▶ [What you will do]
1) From the page on ggsql's Python bindings, print the stretch from "Skip to main" through "declarative data visualization.".
2) On the page about ggsql's Python bindings, list every column name in the tables its code examples create.

▶ [Quoted text]
►
Skip to main content

SQL extension for declarative data visualization

Project description

ggsql

Python bindings for ggsql, a SQL extension for declarative data visualization.

This package provides Python bindings to the Rust ggsql crate, enabling Python users to create visualizations using ggsql's VISUALISE syntax with native Altair chart output.

Installation

From PyPI (when published)

pip install ggsql

From source

Building from source requires:

# Clone the repository
git clone https://github.com/posit-dev/ggsql-python.git
cd ggsql-python

# Create a virtual environment
python -m venv .venv
source .venv/bin/activate  # or `.venv\Scripts\activate` on Windows

# Install build dependencies
pip install maturin

# Build and install in development mode
maturin develop

# Or build a wheel
maturin build --release
pip install target/wheels/ggsql-*.whl

Quick Start

Simple Usage with render_altair

For quick visualizations, use the render_altair convenience function. It accepts any narwhals-compatible DataFrame (polars, pandas, pyarrow, etc.):

import ggsql
import pyarrow as pa

# Create a table
table = pa.table({
    "x": [1, 2, 3, 4, 5],
    "y": [10, 20, 15, 30, 25],
    "category": ["A", "B", "A", "B", "A"]
})

# Render to Altair chart
chart = ggsql.render_altair(table, "VISUALISE x, y DRAW point")

# Display or save
chart.display()  # In Jupyter
chart.save("chart.html")  # Save to file

Two-Stage API

For more control, use the two-stage API with explicit reader and writer:

import ggsql
import pyarrow as pa

# 1. Create a DuckDB reader
reader = ggsql.DuckDBReader("duckdb://memory")

# 2. Register your data as a table (accepts pyarrow, polars, pandas, etc.)
table = pa.table({
    "date": ["2024-01-01", "2024-01-02", "2024-01-03"],
    "revenue": [100, 150, 120],
    "region": ["North", "South", "North"]
})
reader.register("sales", table)
◄
▶ [Data section]
►
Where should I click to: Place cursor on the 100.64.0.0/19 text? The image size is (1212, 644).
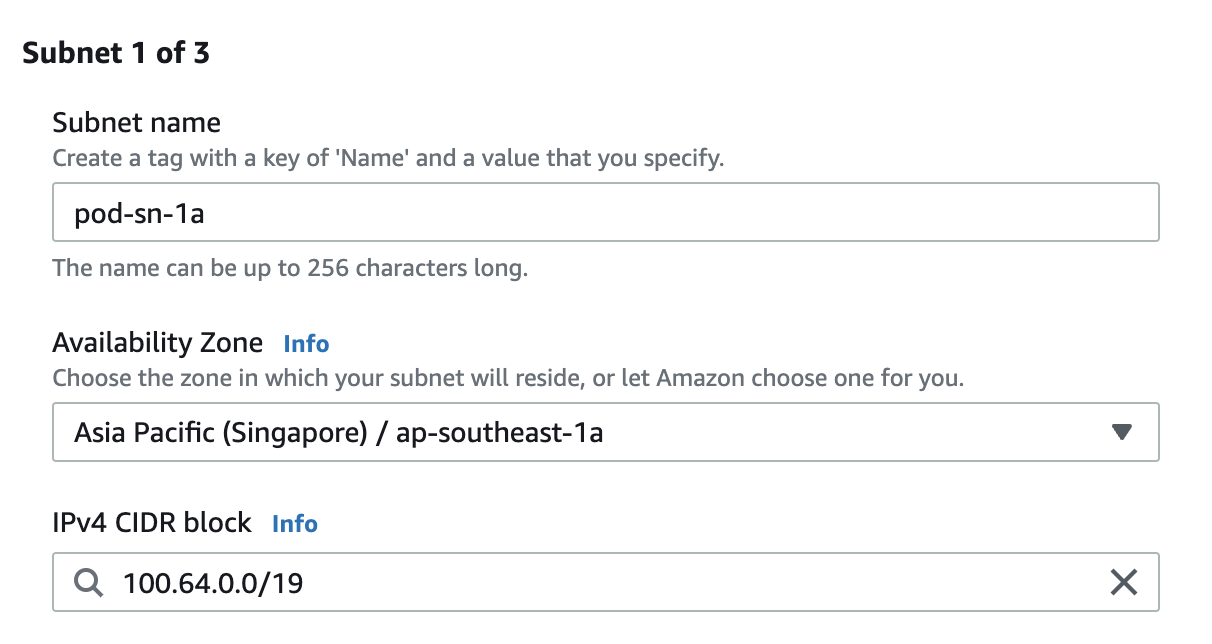click(213, 582)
◄
▶ [The responses]
1)
Skip to main content

SQL extension for declarative data visualization

Project description

ggsql

Python bindings for ggsql, a SQL extension for declarative data visualization.

2)
- x
- y
- category
- date
- revenue
- region